This repository contains implementation of Machine Learning algorithms on different datasets. The following approaches have been used -
• k-nearest neighbour classifier and regressor on iris dataset from the UCI directory - https://archive.ics.uci.edu/ml/datasets/iris. The dataset contains 4 features and 150 instances with no missing values. The data was shuffled for the implementation of the technique and split 80% for training and 20% for testing.. The accuracy achieved for both the classification and regression was above 95%. The code implements both .csv(for classification) and .data(for regression) files
• Perceptron implementation for logistic regression. For the training dataset, 3000 training instances were generated n two sets of random data points (1500 in each) from multi-variate normal distribution with
μ1 = [1 0]
μ2 = [0 1.5]
cov1 = [1 0.75]
[0.75 1]
cov2 = [1 0.75]
[0.75 1]
and label them 0 and 1. Testing data was generated in the same manner as training data, but sample 500 instances for each class, i.e., 1000 in total. Sigmoid function for activation function and cross entropy for objective function, and perform batch training. Maximum number of iterations is 3000. ROC and AUC curves were plotted. Accuracy achieved was over 83%.

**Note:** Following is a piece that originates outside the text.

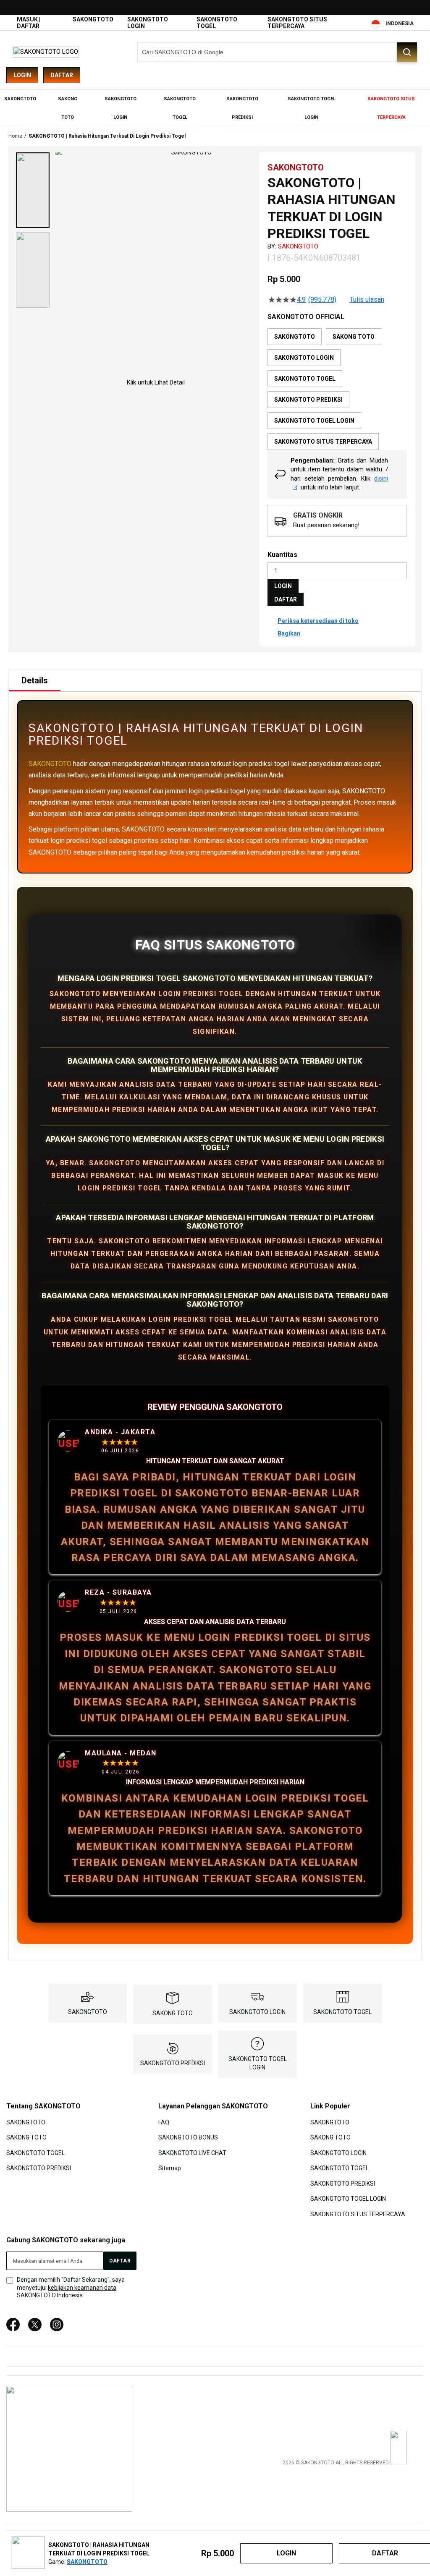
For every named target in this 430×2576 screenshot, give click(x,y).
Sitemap (169, 2168)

• Naive Bayes classifier on the mushroom dataset from the UCI directory - https://archive.ics.uci.edu/ml/datasets/mushroom. The dataset contains 22 features and classifier was used to implement if the mushroom selected is edible or poisonous. The dataset contains total 8124 instances. 4000 instances have been used for training and the rest for testing. The accuracy achieved was 79.85% by removing the missing instances in the dataset.